Turkey's market carnage rippled across emerging markets, sending both stocks and currencies toward their lowest levels in a year.
The lira led losses among global peers after the nation's first steps to bolster the financial system were seen by some analysts as insufficient to protect markets in times of distress. As President Recep Tayyip Erdogan lashed out at the U.S., took higher rates off the table and said he wouldn't accept an international bailout, traders pushed down Turkish assets in a selloff that spilled over to other developing economies.
The rand's one-month implied volatility soared by the most since December 2015, while the yield on Argentine's century bonds rose to 10 percent as the peso sank to 30 per dollar.
"It's another Manic Monday," said Jordan Rochester, a currency strategist at Nomura International in London. "We go through the list of options they have to stop this: it involves rate hikes, getting the IMF involved and restoring market confidence in the lira. Unfortunately, all the components are going the other way."
Fear that the Turkish meltdown will keep punishing emerging markets resurfaced Monday as traders also grappled with tensions between the U.S. and major economies such as Russia and China. Still, many analysts say there are few fundamental reasons to add the whole space to the same basket as several countries have done their homework. That means: while the stress in Turkey may continue, its correlation to the rest of the asset class may decline soon.
"EM has already seen a large selloff between April to July and negative developments in Turkey will eventually be seen (along with Argentina) as isolated given their exceptional external imbalances compared to most EM countries," JPMorgan analysts including Luis Oganes and Jonny Goulden wrote in note to clients.

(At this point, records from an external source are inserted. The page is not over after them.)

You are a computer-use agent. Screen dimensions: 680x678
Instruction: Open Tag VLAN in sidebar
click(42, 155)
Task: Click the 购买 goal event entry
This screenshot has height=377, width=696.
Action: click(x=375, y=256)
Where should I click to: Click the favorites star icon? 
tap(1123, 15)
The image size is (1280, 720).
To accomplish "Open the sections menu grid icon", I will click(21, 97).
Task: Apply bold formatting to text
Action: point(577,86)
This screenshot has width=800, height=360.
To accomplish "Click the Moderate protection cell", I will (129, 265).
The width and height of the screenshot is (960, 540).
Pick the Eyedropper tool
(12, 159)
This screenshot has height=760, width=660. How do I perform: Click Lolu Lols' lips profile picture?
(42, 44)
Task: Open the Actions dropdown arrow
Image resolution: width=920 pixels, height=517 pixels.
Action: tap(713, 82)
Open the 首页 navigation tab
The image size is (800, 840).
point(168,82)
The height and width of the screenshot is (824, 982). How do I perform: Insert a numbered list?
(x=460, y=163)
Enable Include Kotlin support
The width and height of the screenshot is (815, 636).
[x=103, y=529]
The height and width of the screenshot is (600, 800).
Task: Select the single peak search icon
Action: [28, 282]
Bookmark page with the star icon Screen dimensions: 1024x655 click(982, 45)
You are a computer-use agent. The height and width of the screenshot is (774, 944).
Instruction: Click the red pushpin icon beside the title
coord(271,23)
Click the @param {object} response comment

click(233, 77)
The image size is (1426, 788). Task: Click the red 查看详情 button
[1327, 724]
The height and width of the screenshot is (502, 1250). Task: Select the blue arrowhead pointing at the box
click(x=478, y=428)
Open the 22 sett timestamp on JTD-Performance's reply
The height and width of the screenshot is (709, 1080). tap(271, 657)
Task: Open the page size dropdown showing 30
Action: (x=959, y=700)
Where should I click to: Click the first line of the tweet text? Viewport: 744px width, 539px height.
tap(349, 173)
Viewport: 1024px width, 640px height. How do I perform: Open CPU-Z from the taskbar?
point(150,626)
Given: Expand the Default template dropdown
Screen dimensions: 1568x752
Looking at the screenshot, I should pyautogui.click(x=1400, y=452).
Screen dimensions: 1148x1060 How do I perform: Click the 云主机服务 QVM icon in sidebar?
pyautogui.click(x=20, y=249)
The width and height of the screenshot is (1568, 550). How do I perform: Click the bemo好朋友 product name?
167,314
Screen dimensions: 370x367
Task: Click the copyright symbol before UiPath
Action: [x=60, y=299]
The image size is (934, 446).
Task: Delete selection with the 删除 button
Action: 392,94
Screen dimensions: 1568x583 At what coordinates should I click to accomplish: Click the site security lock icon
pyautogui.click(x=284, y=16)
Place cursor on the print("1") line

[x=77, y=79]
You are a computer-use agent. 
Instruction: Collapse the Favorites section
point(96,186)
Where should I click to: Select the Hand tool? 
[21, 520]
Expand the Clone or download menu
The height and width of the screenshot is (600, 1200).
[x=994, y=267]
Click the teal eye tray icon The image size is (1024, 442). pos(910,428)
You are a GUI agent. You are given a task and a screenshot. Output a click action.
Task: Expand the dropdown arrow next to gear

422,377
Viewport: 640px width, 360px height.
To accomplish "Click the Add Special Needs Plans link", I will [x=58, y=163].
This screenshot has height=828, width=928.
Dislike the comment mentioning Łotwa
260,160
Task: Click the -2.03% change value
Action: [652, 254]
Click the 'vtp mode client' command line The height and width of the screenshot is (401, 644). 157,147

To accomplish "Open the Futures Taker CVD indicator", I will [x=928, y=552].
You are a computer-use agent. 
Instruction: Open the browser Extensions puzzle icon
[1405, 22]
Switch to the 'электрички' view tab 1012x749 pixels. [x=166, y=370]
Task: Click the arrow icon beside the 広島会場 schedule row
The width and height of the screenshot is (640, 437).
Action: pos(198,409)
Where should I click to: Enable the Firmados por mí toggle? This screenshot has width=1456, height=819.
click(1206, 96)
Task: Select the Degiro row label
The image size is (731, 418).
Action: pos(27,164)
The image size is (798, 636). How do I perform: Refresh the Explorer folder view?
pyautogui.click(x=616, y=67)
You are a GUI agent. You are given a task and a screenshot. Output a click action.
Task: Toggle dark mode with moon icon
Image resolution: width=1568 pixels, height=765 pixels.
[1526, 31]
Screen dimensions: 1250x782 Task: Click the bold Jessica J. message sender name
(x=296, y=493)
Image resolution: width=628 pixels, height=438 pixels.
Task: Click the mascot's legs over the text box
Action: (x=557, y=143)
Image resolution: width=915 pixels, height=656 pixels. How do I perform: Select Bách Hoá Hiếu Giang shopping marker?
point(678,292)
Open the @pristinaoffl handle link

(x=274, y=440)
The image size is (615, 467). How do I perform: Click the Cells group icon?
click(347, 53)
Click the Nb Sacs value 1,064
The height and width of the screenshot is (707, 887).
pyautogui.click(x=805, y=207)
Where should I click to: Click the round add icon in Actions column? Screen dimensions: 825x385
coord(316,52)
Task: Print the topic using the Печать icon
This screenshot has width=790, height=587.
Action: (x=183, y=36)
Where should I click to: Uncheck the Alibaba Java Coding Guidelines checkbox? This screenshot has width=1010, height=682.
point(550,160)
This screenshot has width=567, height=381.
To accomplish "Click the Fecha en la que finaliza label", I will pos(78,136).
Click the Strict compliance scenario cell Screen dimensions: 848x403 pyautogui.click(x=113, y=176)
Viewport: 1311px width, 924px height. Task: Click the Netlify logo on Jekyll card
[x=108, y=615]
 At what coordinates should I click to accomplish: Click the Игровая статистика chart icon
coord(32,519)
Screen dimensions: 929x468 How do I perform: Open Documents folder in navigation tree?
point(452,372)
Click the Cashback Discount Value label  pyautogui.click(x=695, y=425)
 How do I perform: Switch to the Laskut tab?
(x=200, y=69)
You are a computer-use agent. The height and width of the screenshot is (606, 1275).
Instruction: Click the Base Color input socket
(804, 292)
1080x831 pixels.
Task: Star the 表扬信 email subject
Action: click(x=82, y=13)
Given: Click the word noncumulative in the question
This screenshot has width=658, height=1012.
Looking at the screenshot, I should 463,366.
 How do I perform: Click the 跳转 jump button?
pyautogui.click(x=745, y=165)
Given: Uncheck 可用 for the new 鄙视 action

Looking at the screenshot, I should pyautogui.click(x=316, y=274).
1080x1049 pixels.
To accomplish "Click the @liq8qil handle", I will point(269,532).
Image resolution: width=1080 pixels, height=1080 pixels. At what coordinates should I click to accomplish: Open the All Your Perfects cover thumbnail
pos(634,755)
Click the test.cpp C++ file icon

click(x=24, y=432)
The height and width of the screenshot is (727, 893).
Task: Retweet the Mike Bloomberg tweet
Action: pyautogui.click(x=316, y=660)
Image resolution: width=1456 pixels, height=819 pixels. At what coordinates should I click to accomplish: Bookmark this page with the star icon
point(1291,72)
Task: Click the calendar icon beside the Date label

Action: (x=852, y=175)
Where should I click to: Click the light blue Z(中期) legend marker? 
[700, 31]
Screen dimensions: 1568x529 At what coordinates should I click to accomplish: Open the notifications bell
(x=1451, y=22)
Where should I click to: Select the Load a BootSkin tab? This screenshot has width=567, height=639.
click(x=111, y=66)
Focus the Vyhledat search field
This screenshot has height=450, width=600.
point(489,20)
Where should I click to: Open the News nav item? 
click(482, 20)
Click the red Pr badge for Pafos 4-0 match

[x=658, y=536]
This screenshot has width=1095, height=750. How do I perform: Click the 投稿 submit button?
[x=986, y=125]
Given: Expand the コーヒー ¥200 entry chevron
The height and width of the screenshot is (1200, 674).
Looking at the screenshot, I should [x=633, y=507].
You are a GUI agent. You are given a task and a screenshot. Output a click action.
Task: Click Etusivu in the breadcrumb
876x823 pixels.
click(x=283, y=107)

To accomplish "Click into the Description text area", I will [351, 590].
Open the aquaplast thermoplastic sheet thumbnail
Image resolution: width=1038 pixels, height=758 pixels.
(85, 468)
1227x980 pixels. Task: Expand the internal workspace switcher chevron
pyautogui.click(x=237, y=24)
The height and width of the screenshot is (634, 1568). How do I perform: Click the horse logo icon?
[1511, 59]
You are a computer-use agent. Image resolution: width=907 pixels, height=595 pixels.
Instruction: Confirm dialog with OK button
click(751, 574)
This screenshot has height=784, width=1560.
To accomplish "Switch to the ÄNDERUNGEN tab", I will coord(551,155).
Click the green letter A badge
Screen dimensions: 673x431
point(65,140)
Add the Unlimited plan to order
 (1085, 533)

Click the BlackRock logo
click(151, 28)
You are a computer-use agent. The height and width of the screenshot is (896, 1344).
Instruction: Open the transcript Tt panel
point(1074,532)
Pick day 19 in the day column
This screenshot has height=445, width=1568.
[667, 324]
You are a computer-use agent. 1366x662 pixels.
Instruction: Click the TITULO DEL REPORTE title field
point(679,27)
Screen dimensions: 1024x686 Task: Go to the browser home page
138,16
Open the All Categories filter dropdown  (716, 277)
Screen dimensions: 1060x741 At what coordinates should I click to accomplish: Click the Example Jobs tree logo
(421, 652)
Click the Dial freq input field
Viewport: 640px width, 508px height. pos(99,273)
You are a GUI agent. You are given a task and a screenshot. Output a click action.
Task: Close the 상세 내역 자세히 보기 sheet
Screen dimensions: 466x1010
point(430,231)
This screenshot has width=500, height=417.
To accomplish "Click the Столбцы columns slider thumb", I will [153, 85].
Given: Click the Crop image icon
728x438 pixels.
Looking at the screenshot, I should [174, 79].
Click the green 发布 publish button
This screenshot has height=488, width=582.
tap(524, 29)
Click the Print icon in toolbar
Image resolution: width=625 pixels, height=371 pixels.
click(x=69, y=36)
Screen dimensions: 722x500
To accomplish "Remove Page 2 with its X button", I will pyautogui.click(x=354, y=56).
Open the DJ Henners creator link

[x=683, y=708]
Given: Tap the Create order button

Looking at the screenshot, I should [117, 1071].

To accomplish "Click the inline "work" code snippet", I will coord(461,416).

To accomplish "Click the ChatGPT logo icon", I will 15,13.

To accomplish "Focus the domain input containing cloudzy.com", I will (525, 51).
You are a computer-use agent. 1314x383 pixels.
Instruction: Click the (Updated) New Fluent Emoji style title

Turkey's market turmoil didn't just erase a July rebound in emerging-market stocks — it also made them the cheapest since early 2016, before a two-year, 60 percent rally. At 10.8, the MSCI Emerging Markets Index's 12-month blended forward price-to-estimated earnings ratio is now also below where it was after a sell-off in the second quarter. The gauge itself fell 2 percent this month, extending its yearly decline to about 10 percent.
While some analysts say they are happy to nibble at stocks, they aren't really diving in. Equities in developing markets will likely remain turbulent with little sign of stability to lure bargain hunters despite Monday's selloff, according to UBS Asset Management.